> [DIRECTIVES]:
(a) Summarize the excerpt on steelmaking materials in two sentences.
(b) From the excerpt on steelmaking materials, reproduce word for word the passage starting with "The majority of" and going on through "consultant at AlloyConsult.".

Production of manganese metal was slow to restart following China’s Lunar New Year holidays, and there were problems moving metal to ports, said Clare Hanna, a CRU analyst.

German conglomerate Thyssenkrupp AG said it didn’t yet see constraints in its supplies of manganese metal or magnesium, another ingredient of which China is the main supplier.

“But we are monitoring the situation very closely in order to use alternative procurement channels if necessary or to examine substitutes,” a company spokesman said.

The majority of the silicon that can be used to take oxygen out of liquid steel is also produced in China. Since mid-January, the price of this ferrosilicon has risen by about 15%, said Kevin Fowkes, managing consultant at AlloyConsult.

Vanadium is another obscure material used in steelmaking and dependent on Chinese companies to process it. Prices are also higher this year, according to CRU.

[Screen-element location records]
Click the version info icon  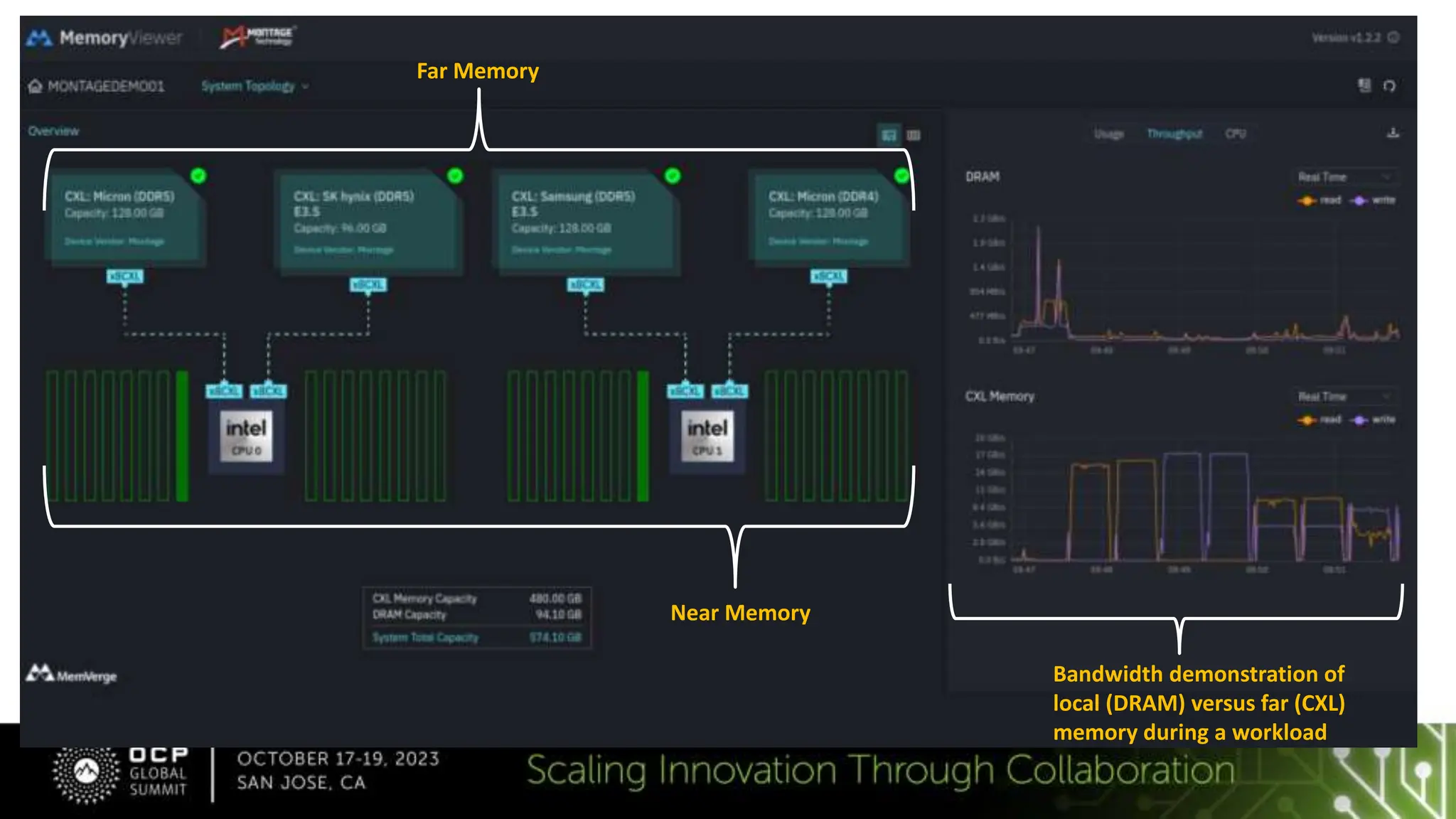[x=1393, y=37]
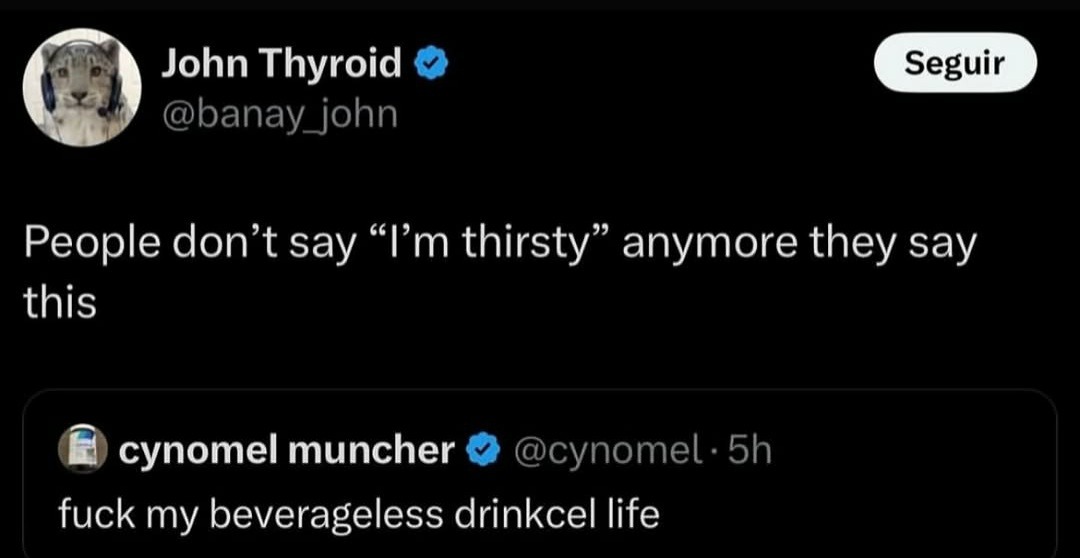The width and height of the screenshot is (1080, 558).
Task: Follow the account with the Seguir button
Action: coord(955,63)
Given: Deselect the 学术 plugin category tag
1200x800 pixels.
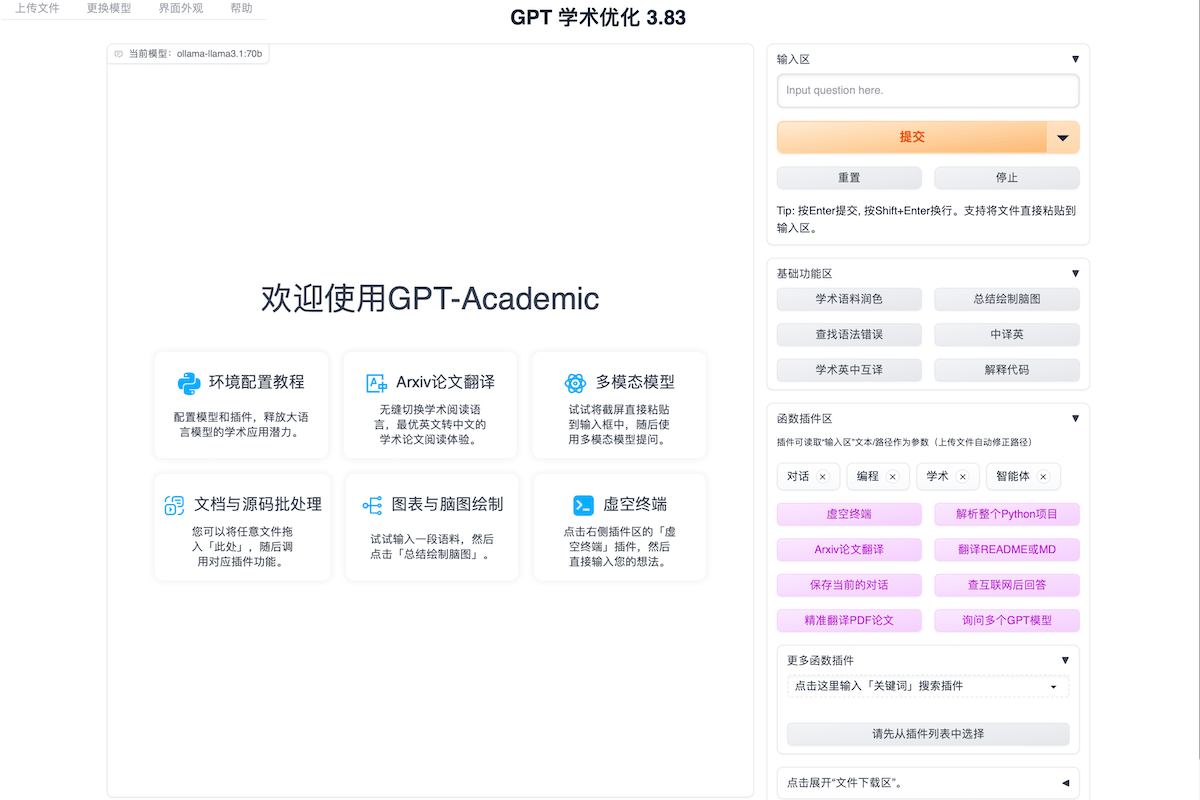Looking at the screenshot, I should pos(962,477).
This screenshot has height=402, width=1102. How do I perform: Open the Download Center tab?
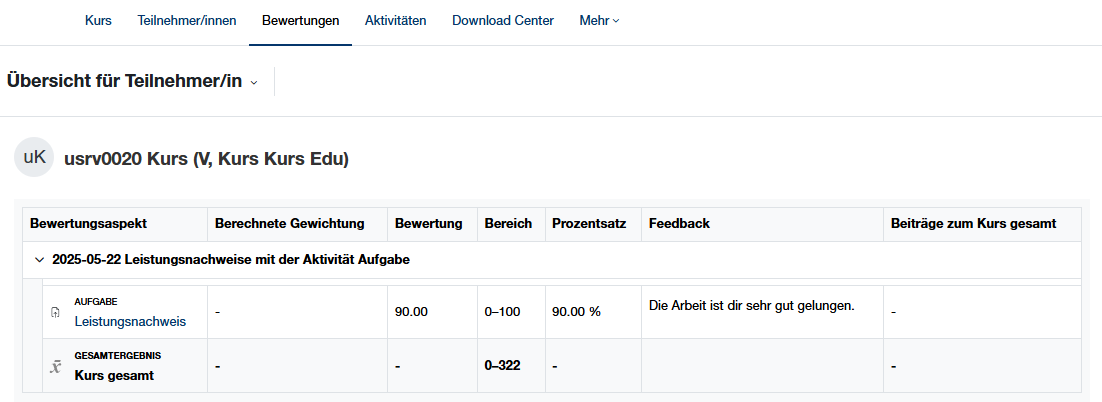(x=503, y=20)
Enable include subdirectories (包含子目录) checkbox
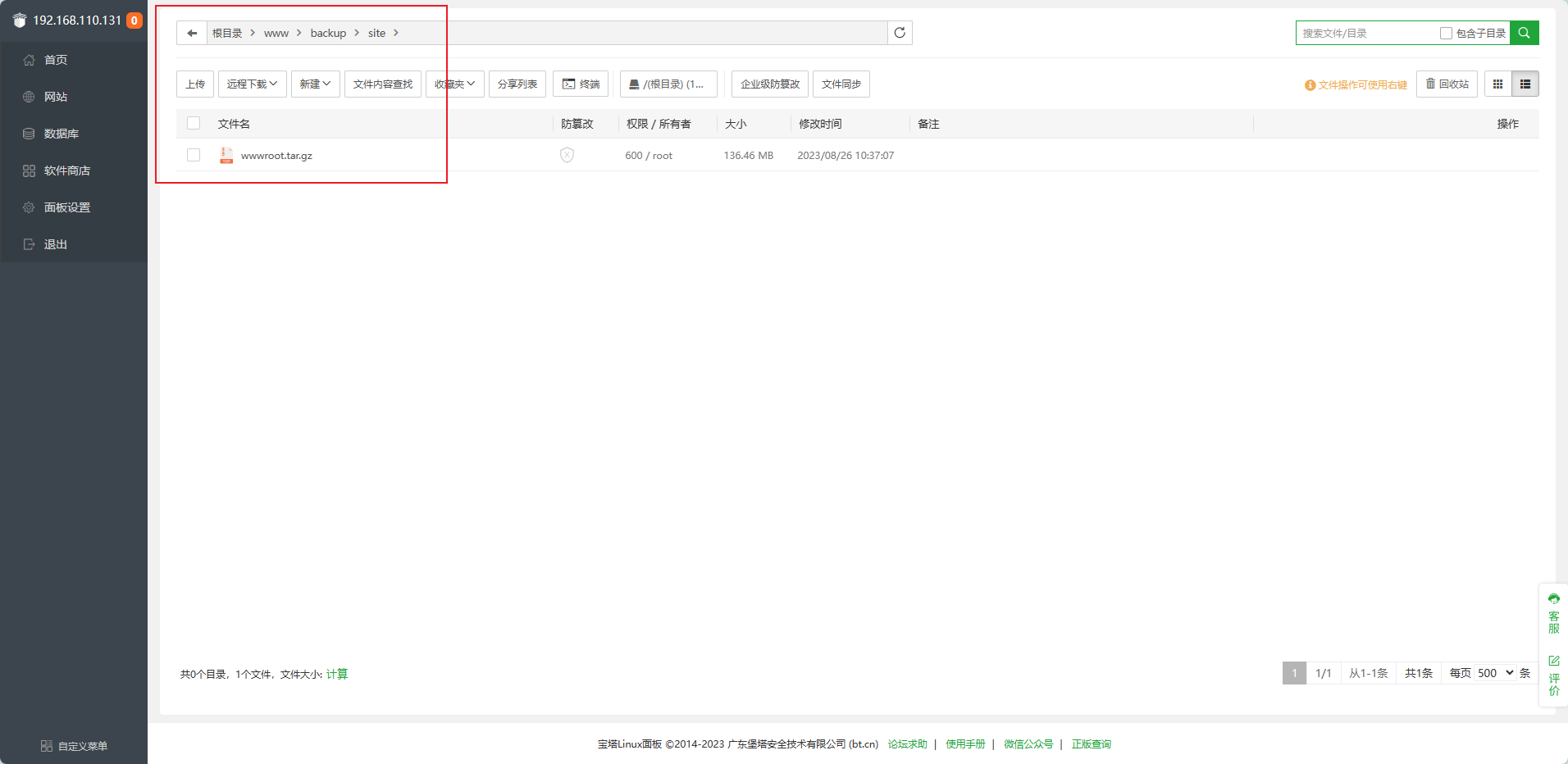1568x764 pixels. click(1446, 34)
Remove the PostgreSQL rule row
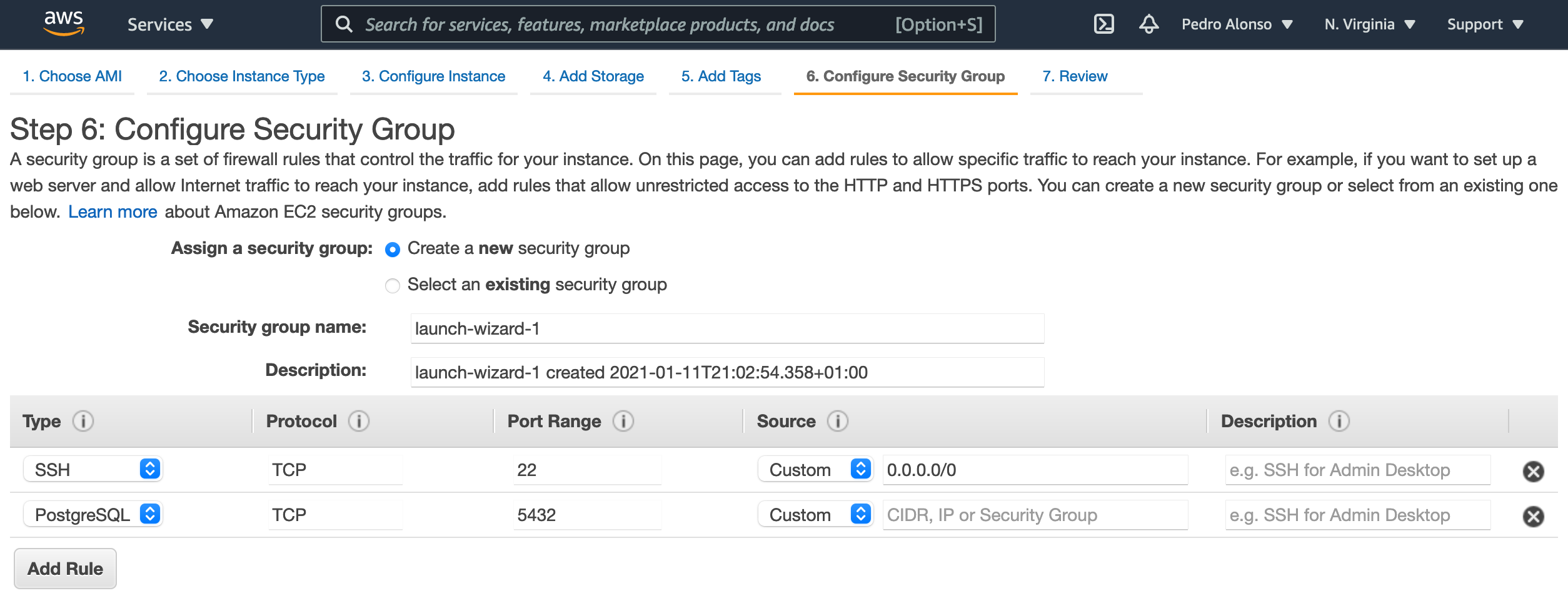The width and height of the screenshot is (1568, 603). [x=1533, y=516]
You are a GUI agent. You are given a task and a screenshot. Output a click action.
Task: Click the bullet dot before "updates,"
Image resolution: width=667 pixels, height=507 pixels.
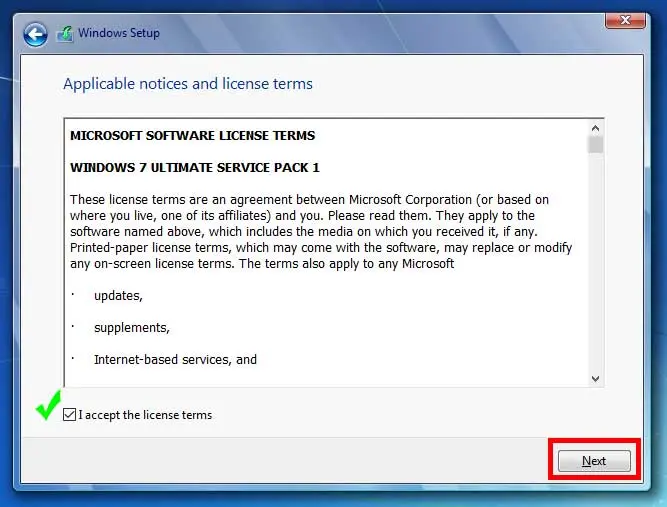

> [RESULTS OF THE TASKS]:
(a) Manganese metal production was slow to restart after China's Lunar New Year holidays and there were problems moving metal to ports, though Thyssenkrupp AG said it didn't yet see supply constraints and was monitoring the situation closely. China also produces most of the silicon used to take oxygen out of liquid steel, whose price has risen about 15% since mid-January, and vanadium, which depends on Chinese companies for processing, is also higher-priced this year.

(b)
The majority of the silicon that can be used to take oxygen out of liquid steel is also produced in China. Since mid-January, the price of this ferrosilicon has risen by about 15%, said Kevin Fowkes, managing consultant at AlloyConsult.